Sometimes I think that Steve has 9 lives like a cat. He sometimes does things that are completely foolish/risky/irresponsible, but never gets caught or in trouble. I know that if I did the same things, I would be busted beyond all imagination. However despite this, he has a great head on his shoulders and has amazing family values, respect, and emotion.
At times I wonder about my other sibling that never was; the baby that my mom lost when I was 13. I think about my brother and how I literally could not live without him, and then I think of that baby who never got a chance. I think about how different our family would have been, our experiences, if that baby lived. It's still hard for me to see the good in that situation. I'm still not quite sure why God intended that path for my family. I do know one thing though- my brother and I continue to get closer and closer as the years go by. Our family goes on and live our lives but there's always that passing thought of what could have been. I especially wince when someone mentions miscarriages in front of my mother. I stoically sit and pretend like nothing's wrong, but secretly I want to reach across the table and clap my hand over the person's mouth.

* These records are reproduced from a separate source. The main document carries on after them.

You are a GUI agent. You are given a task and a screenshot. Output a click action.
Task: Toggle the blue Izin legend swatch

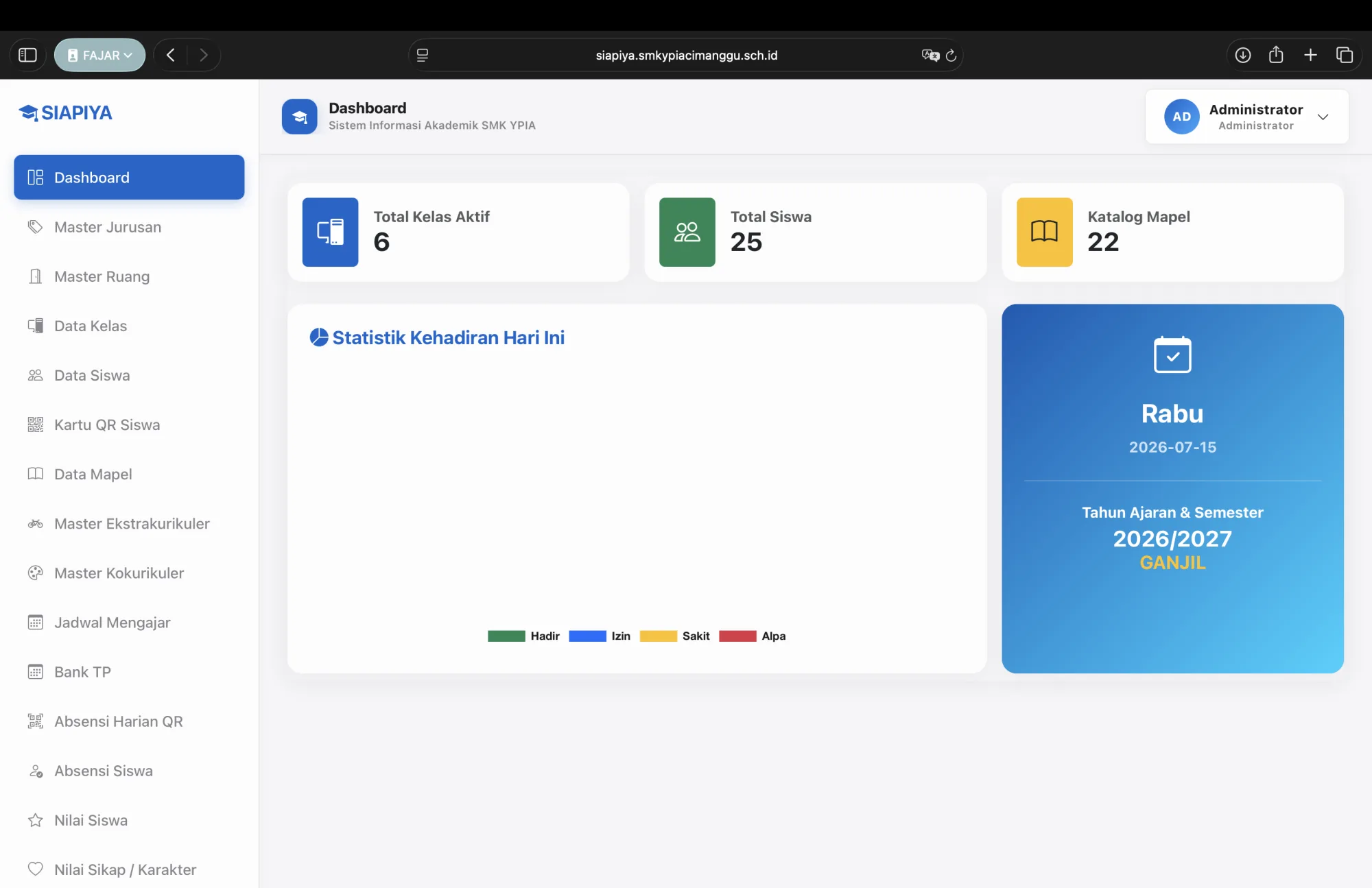(x=587, y=636)
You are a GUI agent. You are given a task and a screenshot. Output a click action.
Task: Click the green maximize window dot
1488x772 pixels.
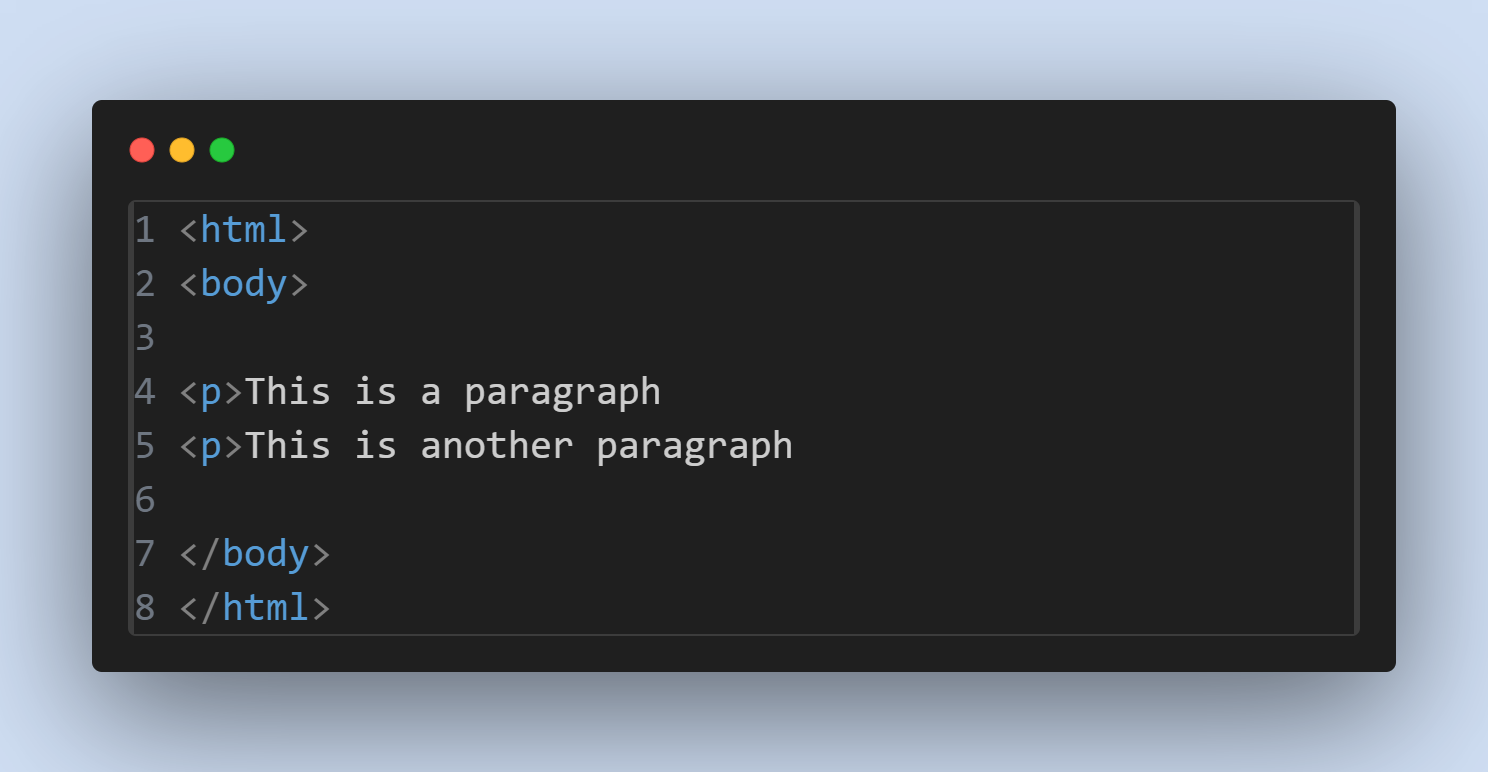coord(222,150)
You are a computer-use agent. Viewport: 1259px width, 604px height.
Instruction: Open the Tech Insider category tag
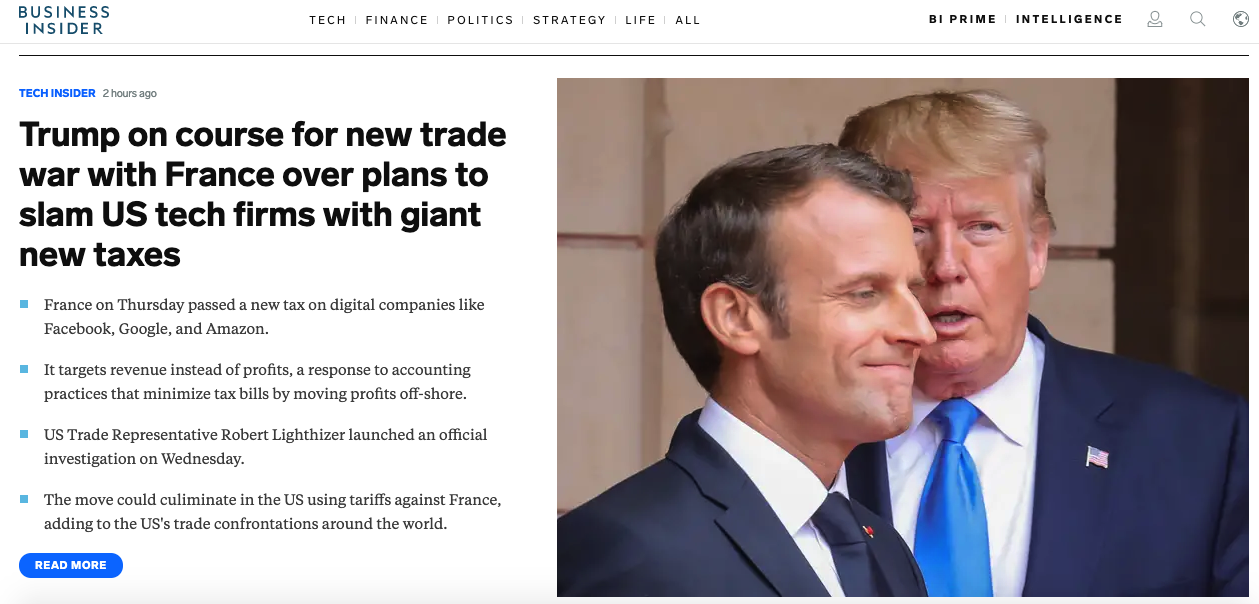click(57, 93)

I am so proud of the man my brother is becoming. When he left tonight I wish he could have stayed longer. I miss him so much even though we live so close. I miss living at home with him and seeing him everyday, although now I am beyond lucky that we share the same city. He is the one person I could absolutely not live without. He is literally connected to my soul.

I know this entry is so cheesy but I'm thinking about him right now, wishing he was back here to keep talking to me. I would literally do anything for him, and he would do anything for me. He is my little and older brother all at the same time. I couldn't be prouder of him, or love him more than I already do.

2 comments:

Joe White said...

sounds like a grade A weenie.

Joe White said...

huh. looks like you get a little sentimental when you're hammered, huh, Thrusday.

No just kidding. Your brother sounds like quite the guy, quite the specimen. Plus, I'm really digging the chest hair. But I'd be afraid to meet the real thing. What if he beat me up?